Stored data
+-------+

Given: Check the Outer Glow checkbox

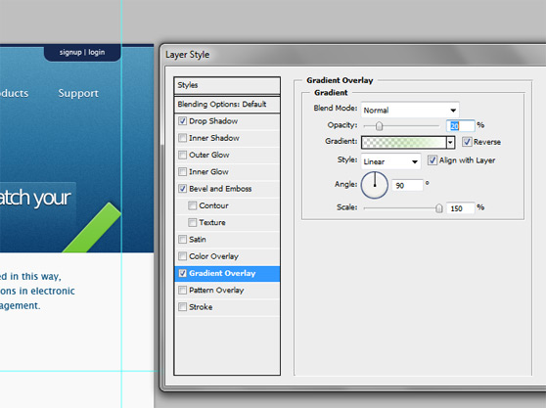Looking at the screenshot, I should click(182, 155).
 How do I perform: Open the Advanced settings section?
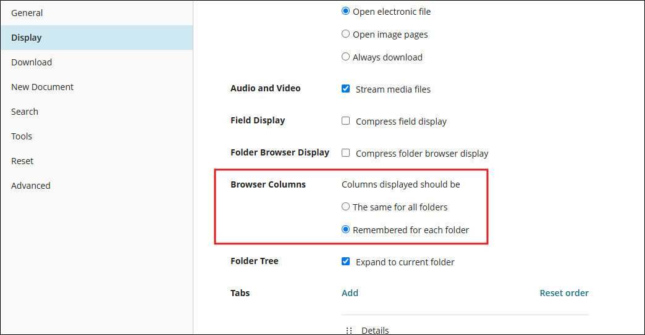point(96,186)
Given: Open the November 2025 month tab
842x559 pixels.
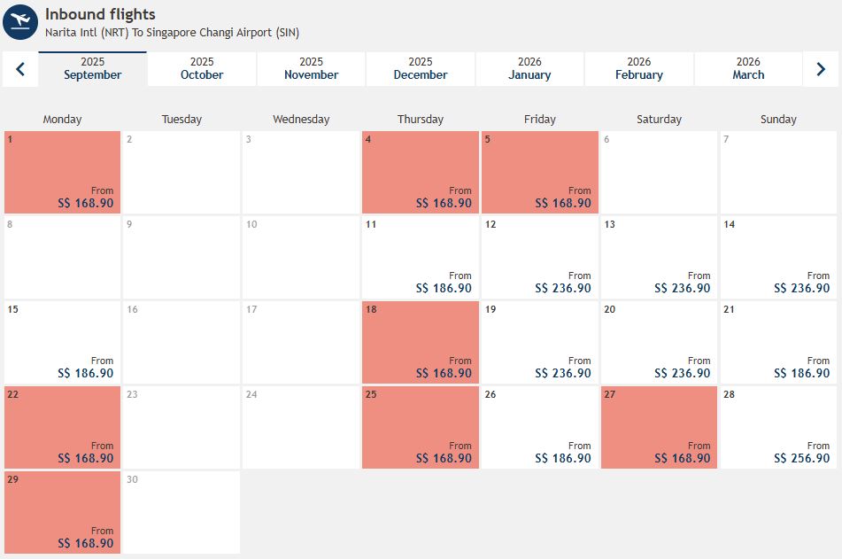Looking at the screenshot, I should (311, 69).
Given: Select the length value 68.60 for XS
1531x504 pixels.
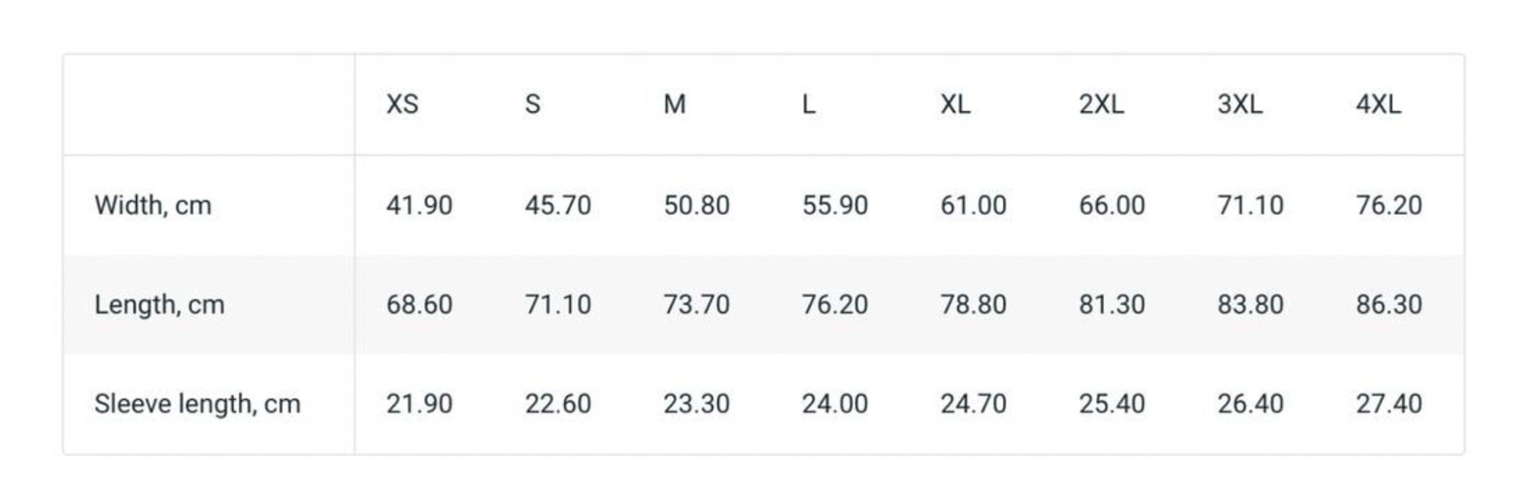Looking at the screenshot, I should [x=419, y=305].
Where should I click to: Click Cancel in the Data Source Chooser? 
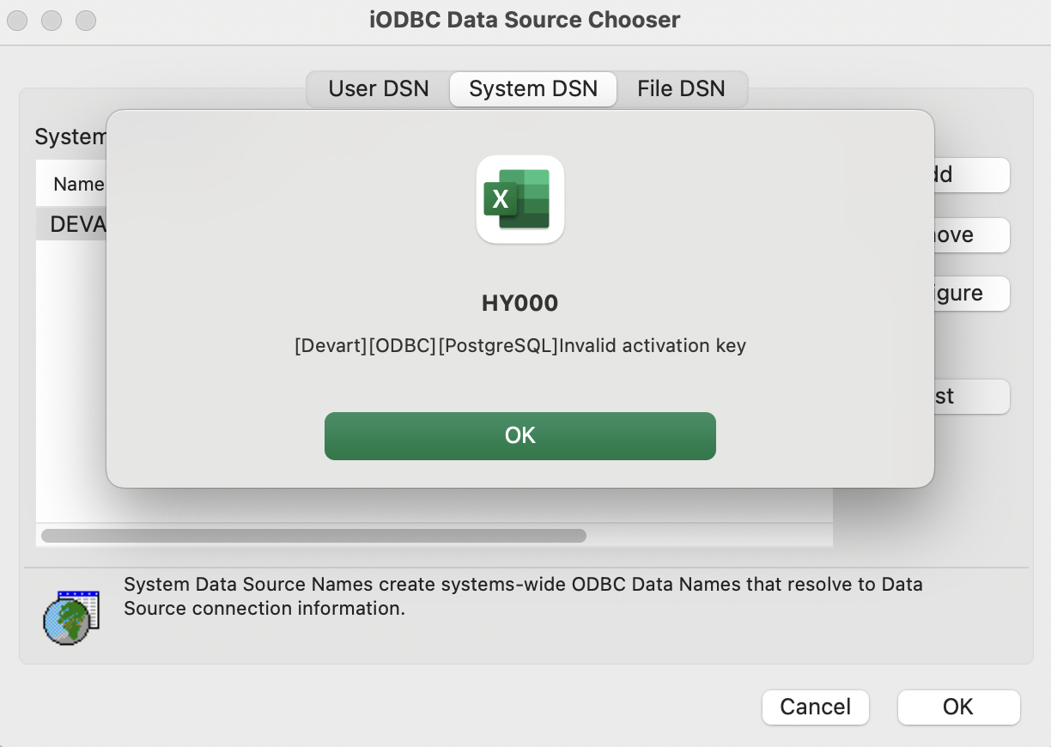815,707
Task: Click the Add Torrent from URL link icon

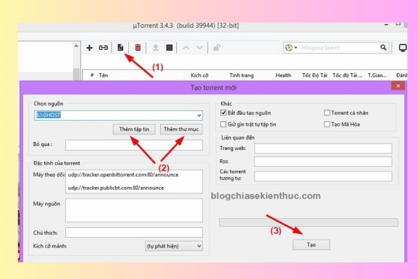Action: click(104, 47)
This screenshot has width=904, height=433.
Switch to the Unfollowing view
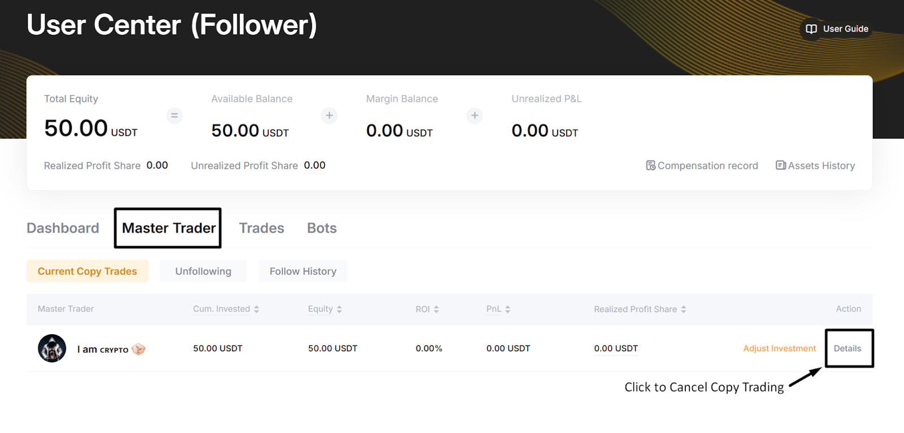pos(203,271)

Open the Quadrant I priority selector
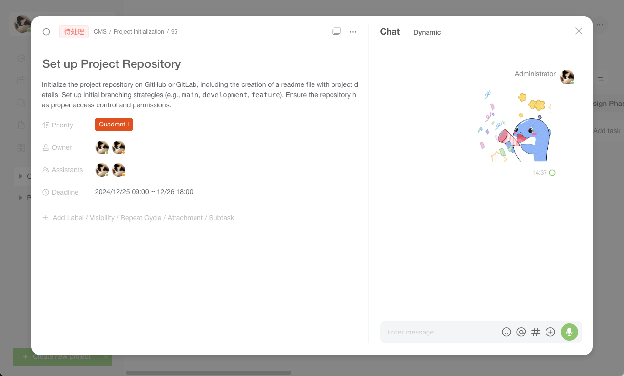click(114, 125)
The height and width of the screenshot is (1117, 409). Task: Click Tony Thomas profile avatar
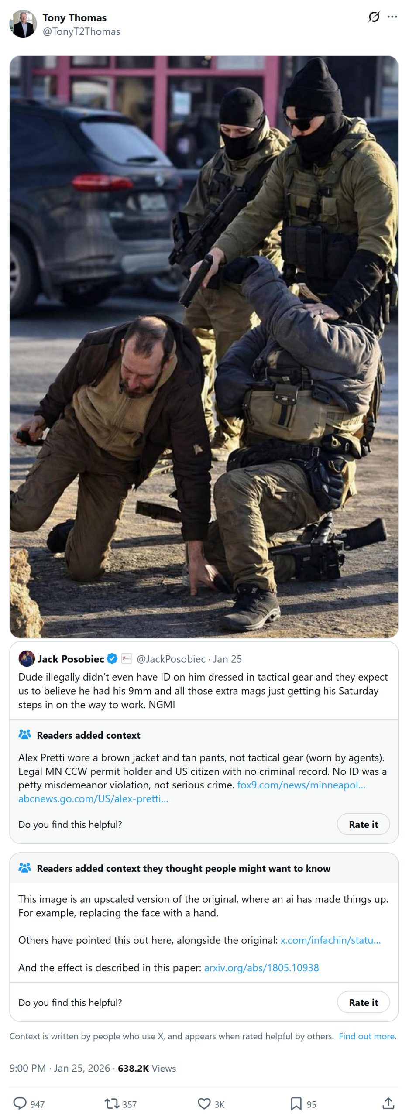[23, 24]
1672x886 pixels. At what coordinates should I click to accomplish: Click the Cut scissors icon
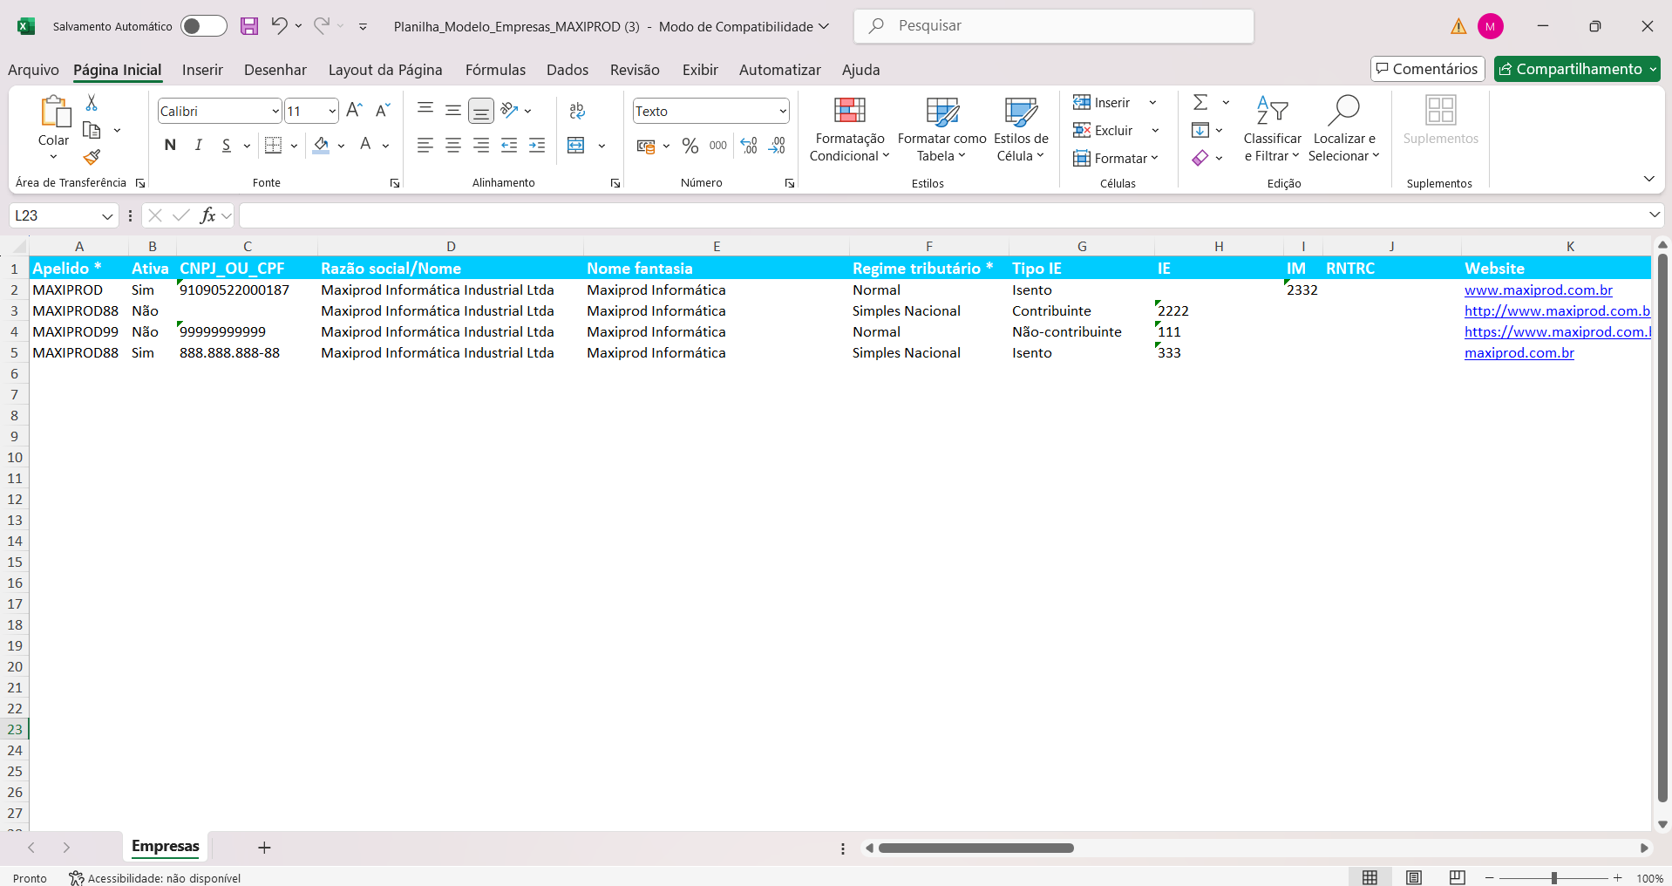point(92,103)
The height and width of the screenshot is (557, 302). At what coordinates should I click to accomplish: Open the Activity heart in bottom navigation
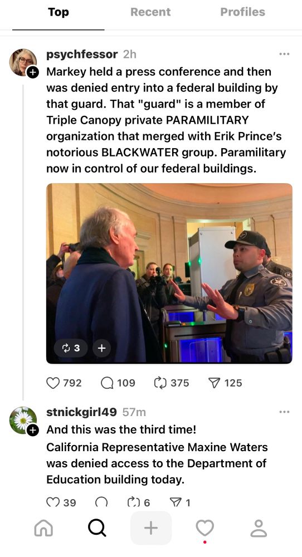pyautogui.click(x=205, y=528)
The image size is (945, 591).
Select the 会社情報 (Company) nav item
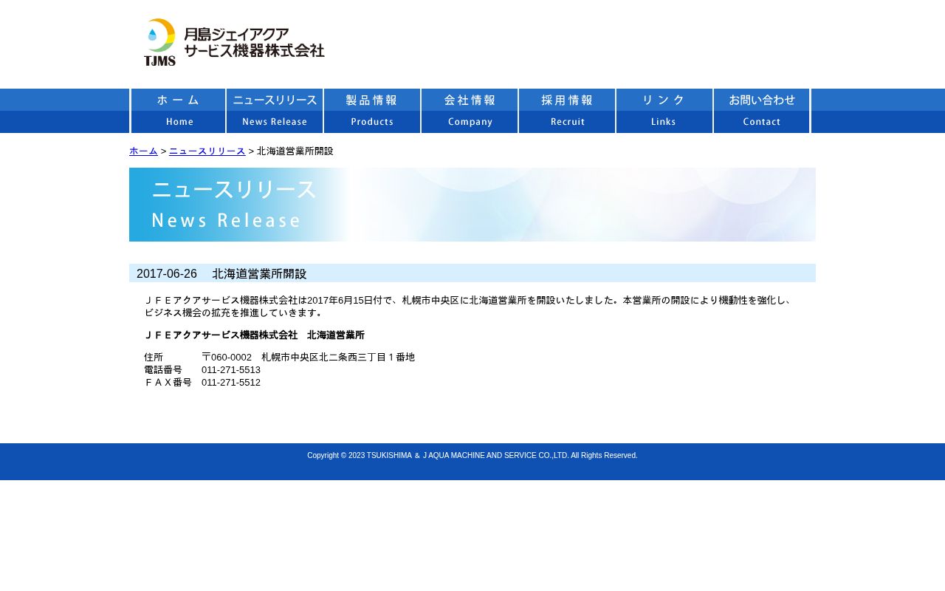pos(470,111)
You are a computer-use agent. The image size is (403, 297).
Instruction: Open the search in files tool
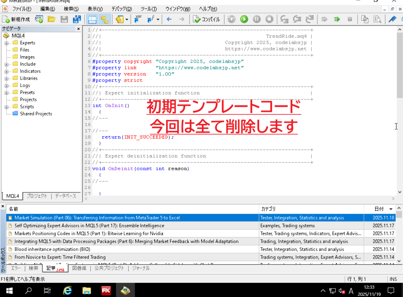tap(377, 19)
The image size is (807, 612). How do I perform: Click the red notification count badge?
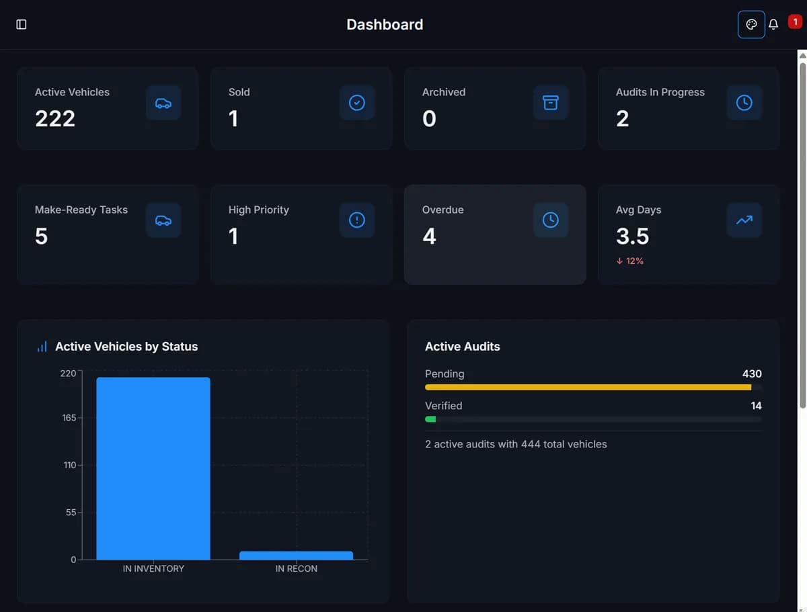click(795, 21)

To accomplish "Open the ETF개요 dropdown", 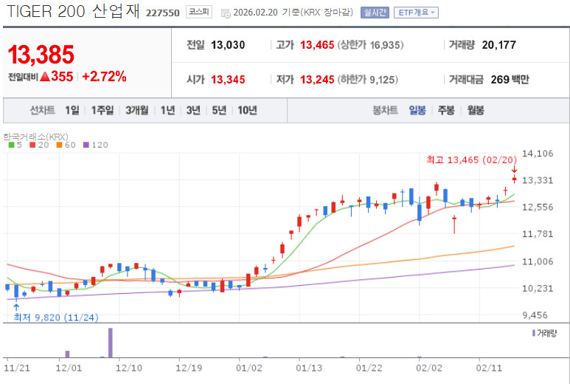I will point(416,13).
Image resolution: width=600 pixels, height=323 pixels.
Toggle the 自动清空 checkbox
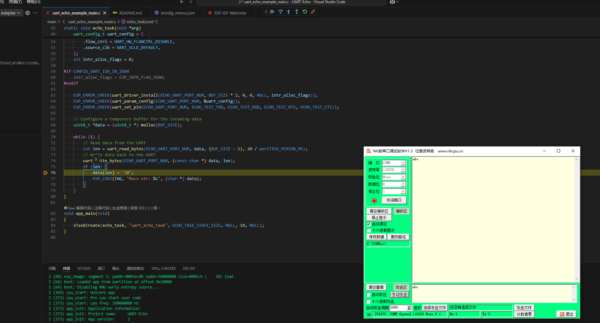tap(369, 224)
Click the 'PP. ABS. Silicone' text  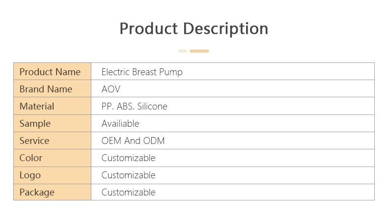tap(134, 106)
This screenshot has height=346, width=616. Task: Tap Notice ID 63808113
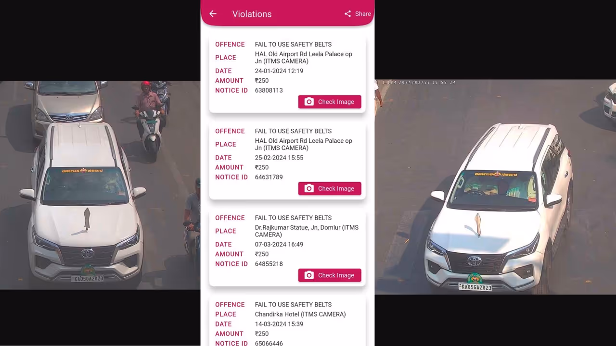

+-------+

(PROBLEM DESCRIPTION): Check each line above for the string "This" and return those that contain it.

(WRITTEN RESPONSE):
This screenshot has width=904, height=433.
This screenshot has height=346, width=616. Task: Tap Notice ID 63808113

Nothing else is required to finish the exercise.